→ **Seçilmiş Metin**:
——

Abaküs Yazılım
1. Hukuk Dairesi
Esas No: 2021/1329
Karar No: 2021/3407
Karar Tarihi: 21.06.2021

Yargıtay 1. Hukuk Dairesi 2021/1329 Esas 2021/3407 Karar Sayılı İlamı

1. Hukuk Dairesi         2021/1329 E.  ,  2021/3407 K.
"İçtihat Metni"

MAHKEMESİ :ASLİYE HUKUK MAHKEMESİ
DAVA TÜRÜ : TAPU İPTALİ VE TESCİL-TAZMİNAT
Taraflar arasında görülen tapu iptali ve tescil-tazminat davası sonunda, yerel mahkemece davanın kabulüne ilişkin olarak verilen karar davalılar vekili tarafından yasal süre içerisinde temyiz edilmiş olmakla dosya incelendi, Tetkik Hakimi ...’un raporu okundu, açıklamaları dinlendi, gereği görüşülüp düşünüldü:
-KARAR-
Dava, ehliyetsizlik ve vekalet görevinin kötüye kullanılması hukuksal nedenlerine dayalı tapu iptal tescil, olmadığı takdirde tazminat isteklerine ilişkindir.

——

→ **Görev Tanımı A**:
Satırlar arasında "I will pos(1482,128)." ifadesini içeren satırdan satırların sonuna kadar, her iki uç da dahil olmak üzere, bütün satırları aynen kopyalayınız.

→ **Öğe koordinat verileri**:
——

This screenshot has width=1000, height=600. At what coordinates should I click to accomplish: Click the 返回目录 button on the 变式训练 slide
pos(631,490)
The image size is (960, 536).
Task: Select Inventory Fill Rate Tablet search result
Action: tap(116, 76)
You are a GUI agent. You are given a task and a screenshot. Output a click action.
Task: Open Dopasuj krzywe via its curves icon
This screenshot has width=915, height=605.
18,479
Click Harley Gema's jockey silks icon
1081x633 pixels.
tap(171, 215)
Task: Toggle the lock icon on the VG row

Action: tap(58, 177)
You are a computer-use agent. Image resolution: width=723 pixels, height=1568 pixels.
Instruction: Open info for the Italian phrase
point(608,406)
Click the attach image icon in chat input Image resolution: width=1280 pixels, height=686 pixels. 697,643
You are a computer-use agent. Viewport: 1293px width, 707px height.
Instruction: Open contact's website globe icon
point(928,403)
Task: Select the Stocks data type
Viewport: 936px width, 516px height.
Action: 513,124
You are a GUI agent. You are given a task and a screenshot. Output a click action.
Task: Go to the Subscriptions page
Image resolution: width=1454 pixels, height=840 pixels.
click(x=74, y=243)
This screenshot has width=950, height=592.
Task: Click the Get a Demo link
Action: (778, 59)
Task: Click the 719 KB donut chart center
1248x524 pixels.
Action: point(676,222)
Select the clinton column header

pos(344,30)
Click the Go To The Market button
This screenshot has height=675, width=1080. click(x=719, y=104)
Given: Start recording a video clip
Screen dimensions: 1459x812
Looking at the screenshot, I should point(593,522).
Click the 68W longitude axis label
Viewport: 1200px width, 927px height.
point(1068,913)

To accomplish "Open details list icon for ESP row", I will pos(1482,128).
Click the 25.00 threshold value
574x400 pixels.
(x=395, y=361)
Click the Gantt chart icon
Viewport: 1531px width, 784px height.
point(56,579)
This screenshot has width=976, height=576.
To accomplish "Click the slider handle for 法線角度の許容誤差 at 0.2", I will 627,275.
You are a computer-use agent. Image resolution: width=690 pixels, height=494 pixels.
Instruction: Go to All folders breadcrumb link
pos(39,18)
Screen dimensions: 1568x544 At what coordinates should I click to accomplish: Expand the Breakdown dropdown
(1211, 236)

——

→ **Görev Tanımı B**:
Yargıtay kararını esas alarak şu soruları yanıtlayınız:
(i) Karar hangi tarihte verilmiştir?
(ii) Yerel mahkemenin kararını kim temyiz etmiştir?
(iii) Dava hangi hukuksal nedenlere dayanmaktadır?

→ **Yazılı Yanıt A**:
To accomplish "Open details list icon for ESP row", I will pos(1482,128).
Click the 25.00 threshold value
574x400 pixels.
(x=395, y=361)
Click the Gantt chart icon
Viewport: 1531px width, 784px height.
point(56,579)
This screenshot has width=976, height=576.
To accomplish "Click the slider handle for 法線角度の許容誤差 at 0.2", I will 627,275.
You are a computer-use agent. Image resolution: width=690 pixels, height=494 pixels.
Instruction: Go to All folders breadcrumb link
pos(39,18)
Screen dimensions: 1568x544 At what coordinates should I click to accomplish: Expand the Breakdown dropdown
(1211, 236)

→ **Yazılı Yanıt B**:
(i) 21.06.2021
(ii) Davalılar vekili
(iii) Ehliyetsizlik ve vekalet görevinin kötüye kullanılması